== Instruction ==
Swap "open document folder icon" for "open file folder icon" in the stretch of records from the line containing "Given: Enable Use custom selection choices" through the line containing "point(514,511)", changing nothing else, and leave the pictures out of your answer.

## Begin Dataset records

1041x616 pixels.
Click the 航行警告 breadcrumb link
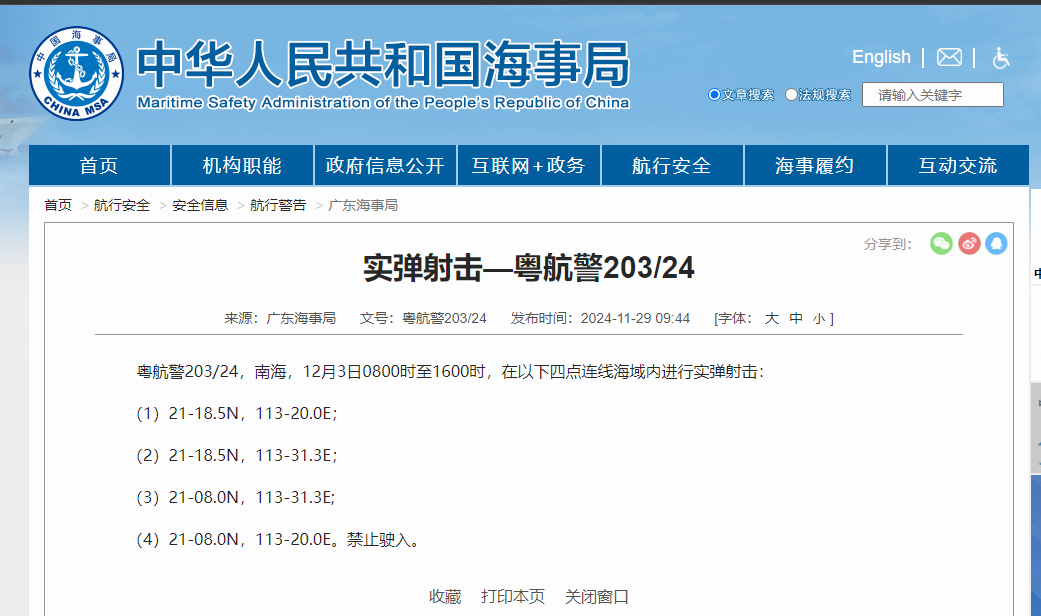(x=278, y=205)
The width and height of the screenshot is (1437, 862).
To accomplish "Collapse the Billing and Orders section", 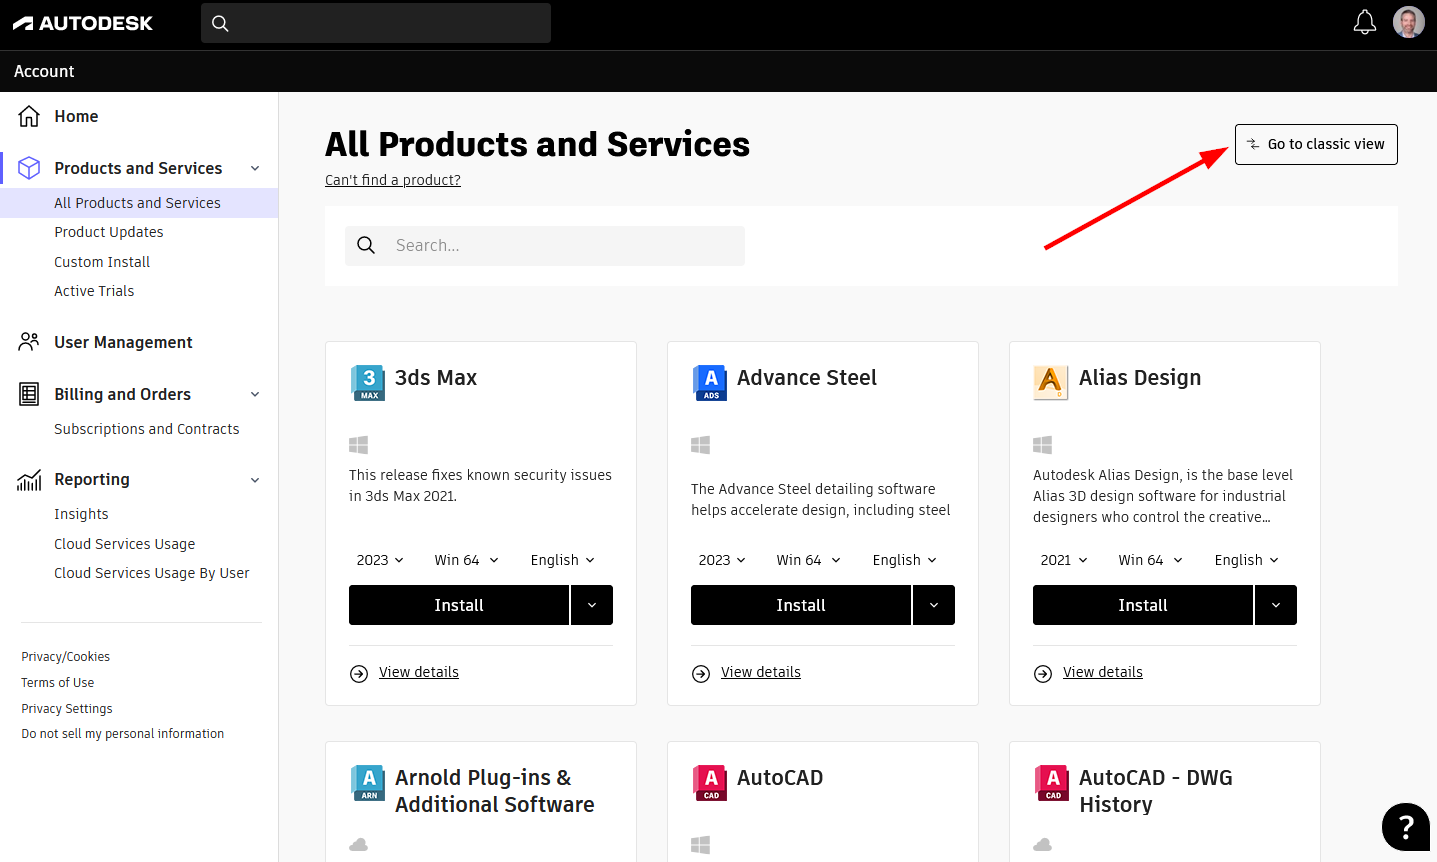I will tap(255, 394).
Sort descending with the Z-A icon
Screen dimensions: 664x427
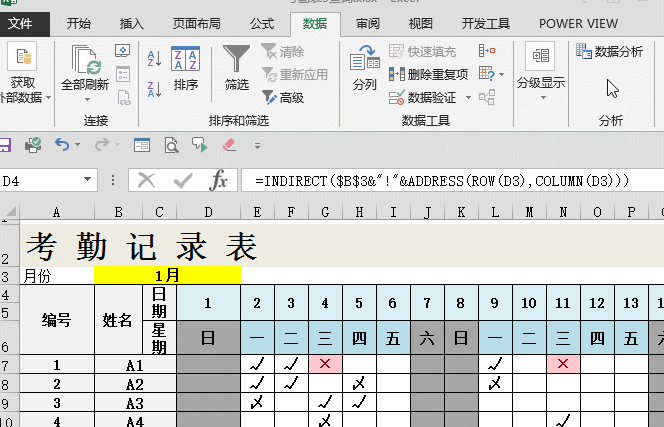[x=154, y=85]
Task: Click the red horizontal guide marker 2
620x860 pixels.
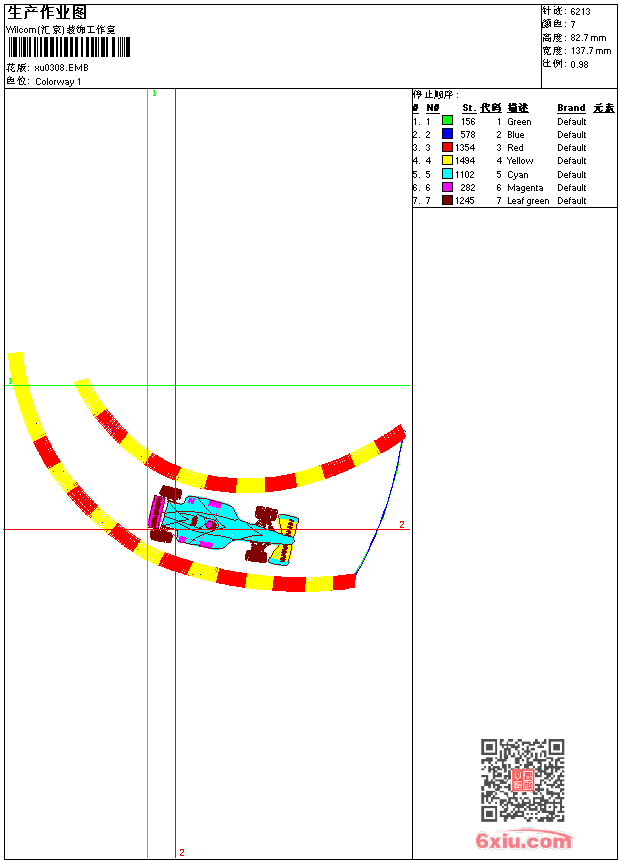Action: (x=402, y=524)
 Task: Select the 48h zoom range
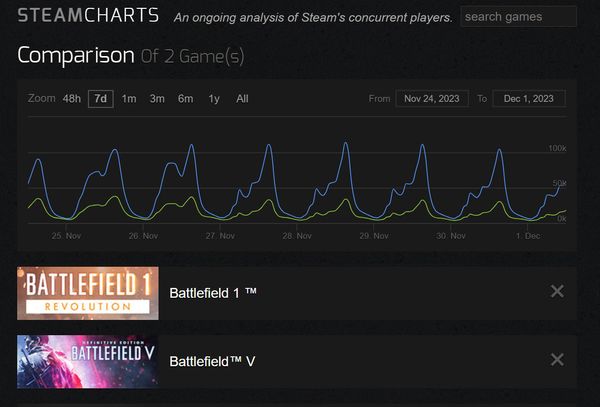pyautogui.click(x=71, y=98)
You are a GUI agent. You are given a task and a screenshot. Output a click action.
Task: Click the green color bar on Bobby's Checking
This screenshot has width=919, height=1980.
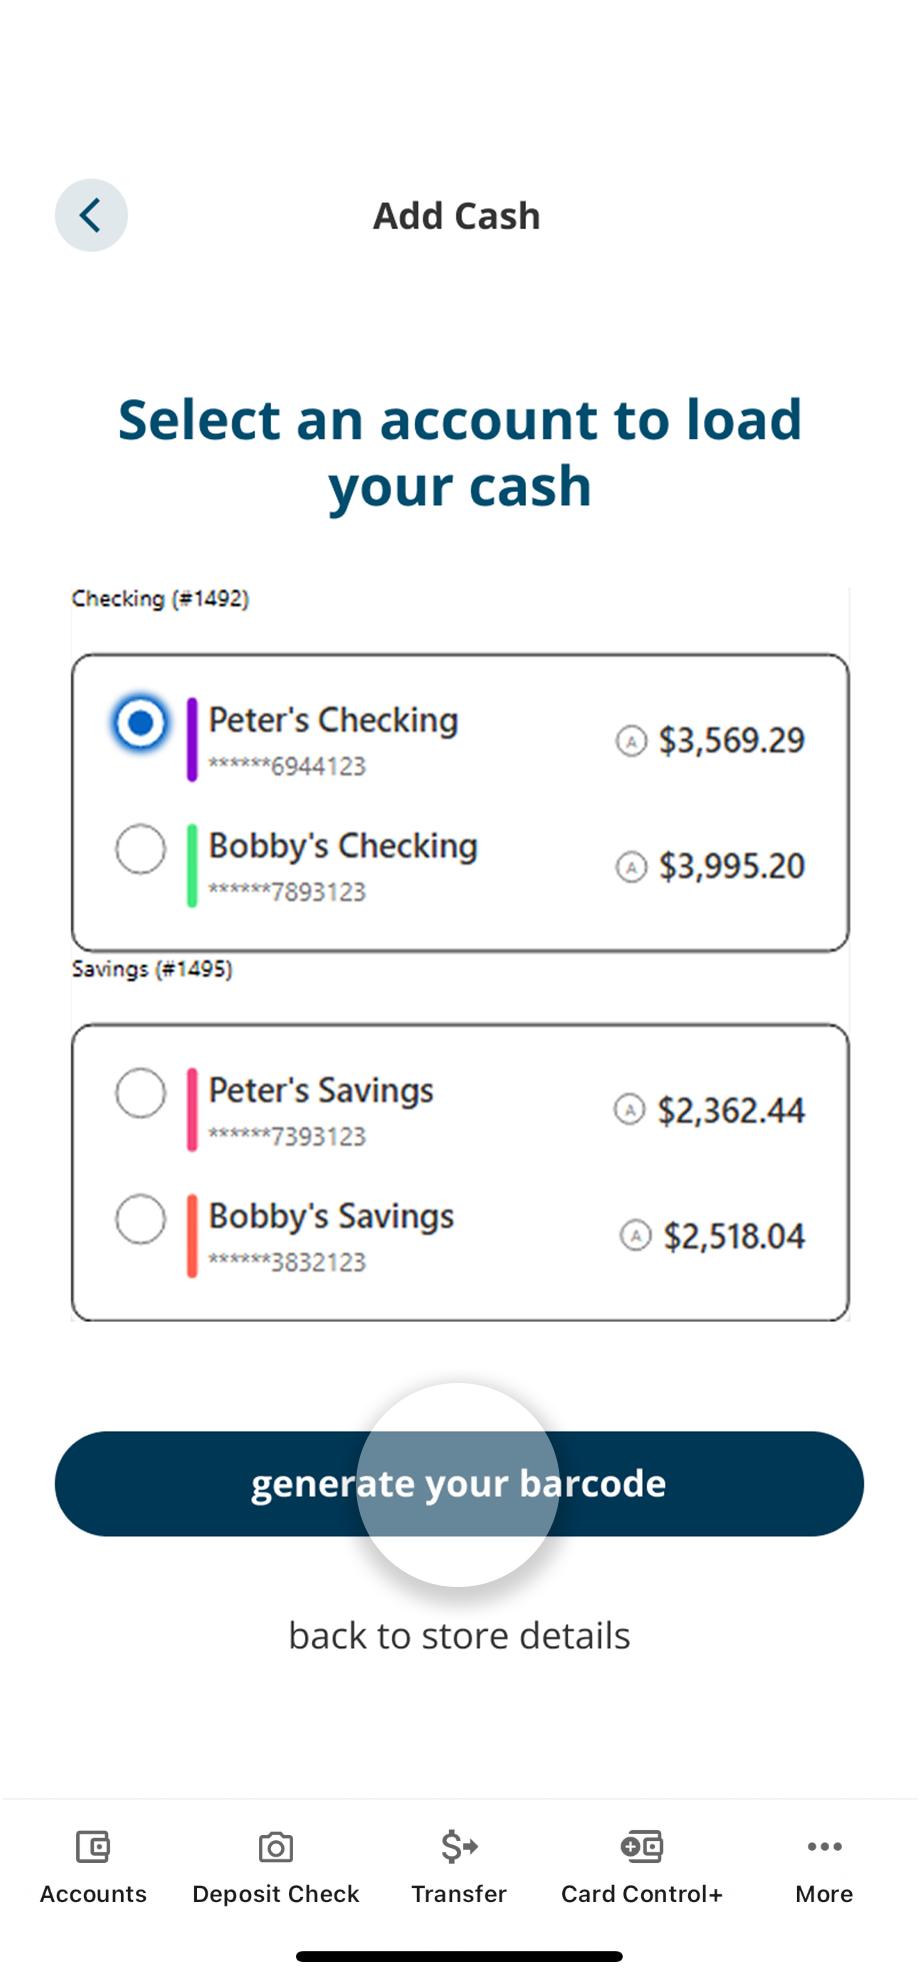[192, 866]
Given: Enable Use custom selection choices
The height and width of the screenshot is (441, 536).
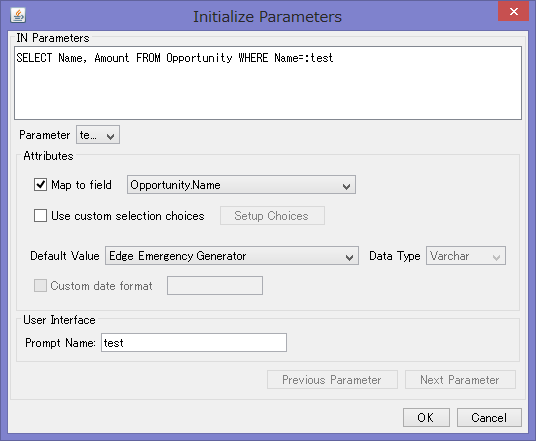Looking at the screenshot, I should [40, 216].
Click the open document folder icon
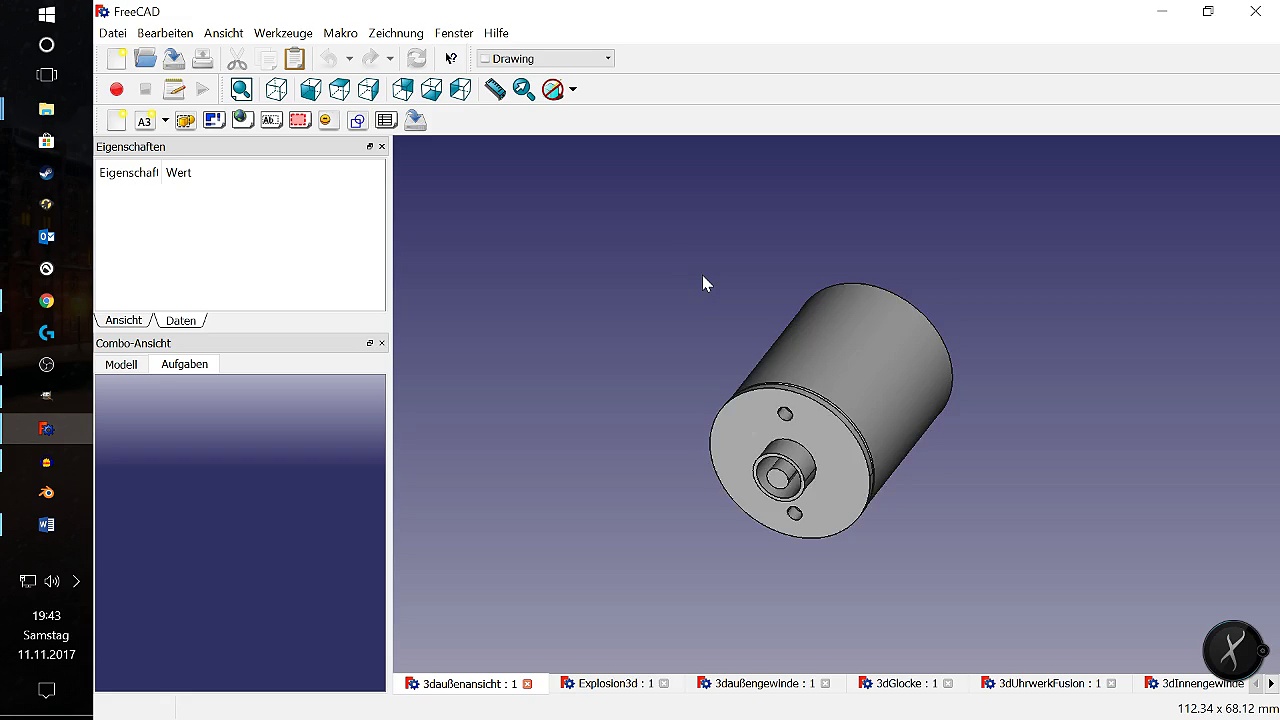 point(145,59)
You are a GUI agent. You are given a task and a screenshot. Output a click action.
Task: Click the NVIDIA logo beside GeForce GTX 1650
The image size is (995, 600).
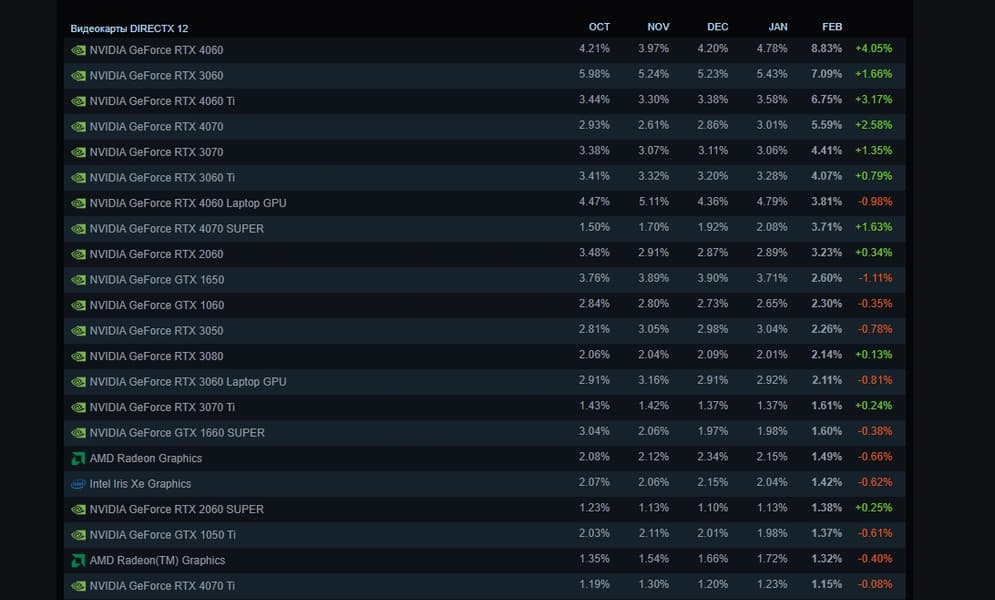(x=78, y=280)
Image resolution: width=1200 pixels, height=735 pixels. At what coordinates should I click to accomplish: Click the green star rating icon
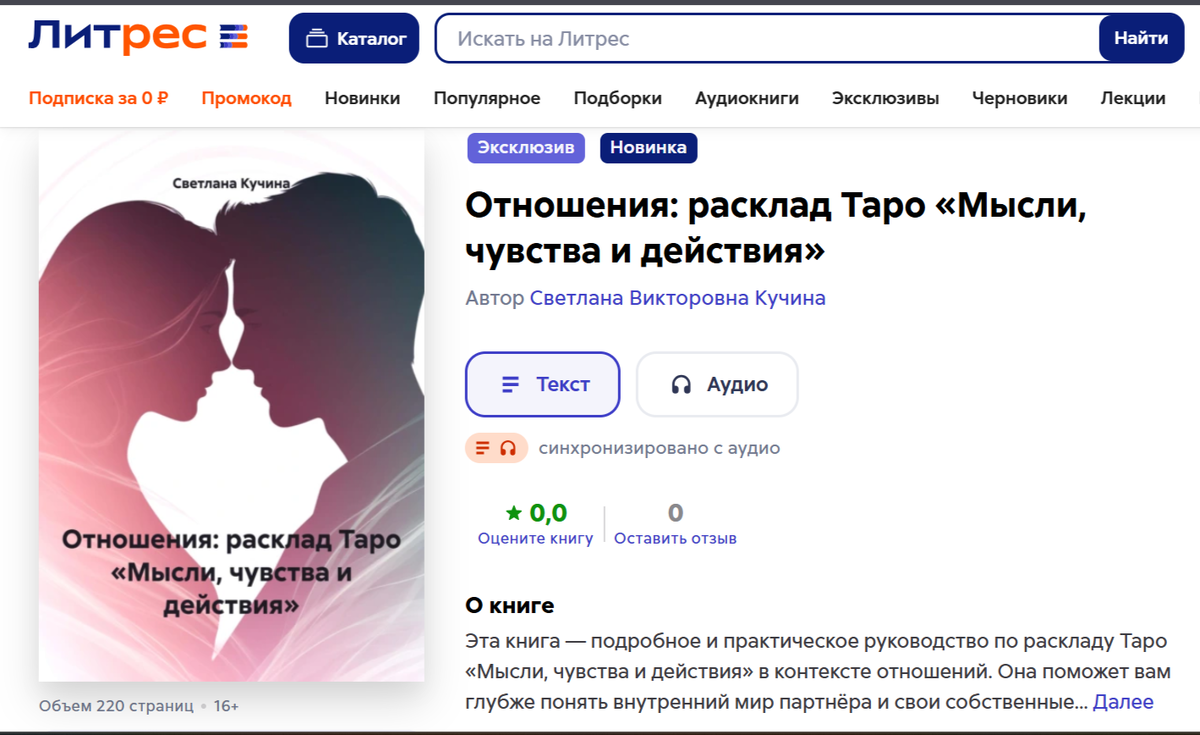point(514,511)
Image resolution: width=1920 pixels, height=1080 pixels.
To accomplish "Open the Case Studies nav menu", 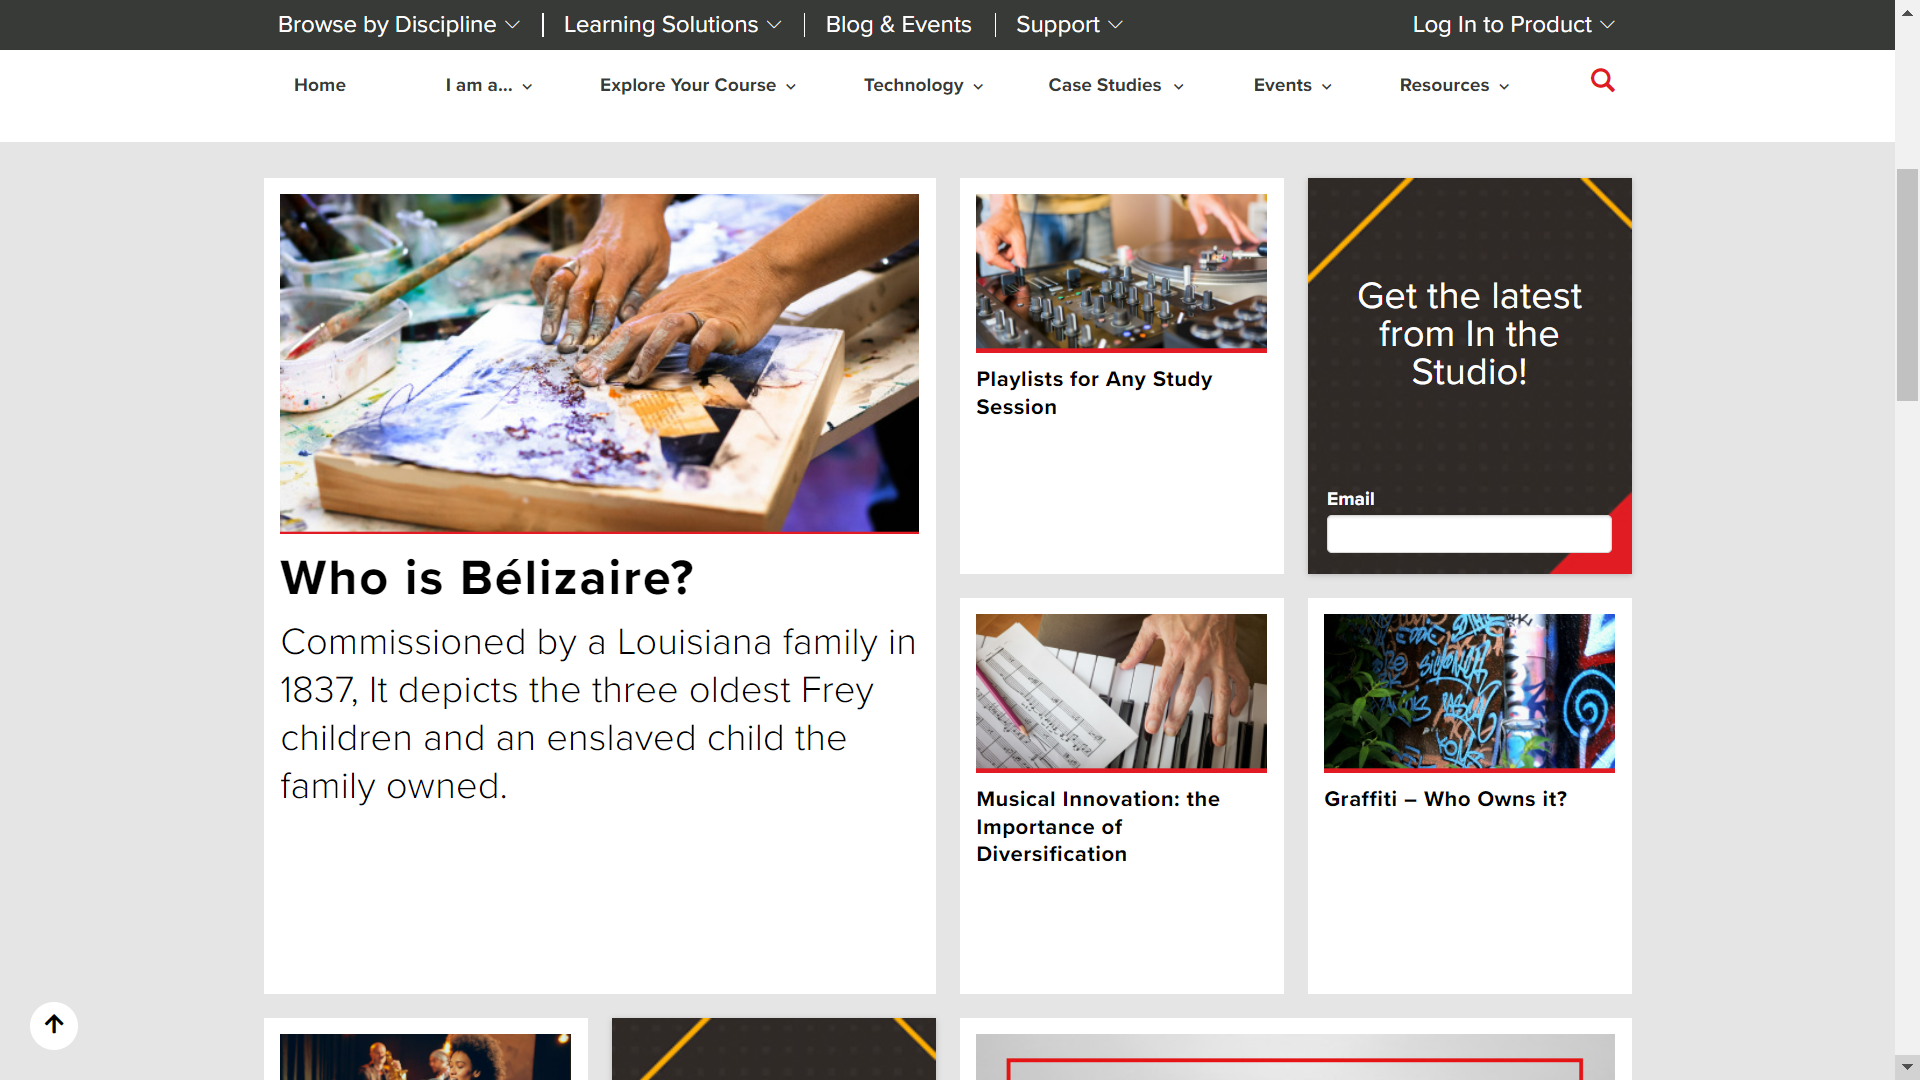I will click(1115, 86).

## End Dataset records

== Answer for this exercise ==
Given: Enable Use custom selection choices
The height and width of the screenshot is (441, 536).
Looking at the screenshot, I should [40, 216].
Click the open file folder icon
 point(145,59)
You are a GUI agent. You are given a task and a screenshot. Output a click action.
Task: Click the NVIDIA logo beside GeForce GTX 1650
The image size is (995, 600).
(x=78, y=280)
Image resolution: width=1200 pixels, height=735 pixels. At what coordinates should I click to accomplish: Click the green star rating icon
point(514,511)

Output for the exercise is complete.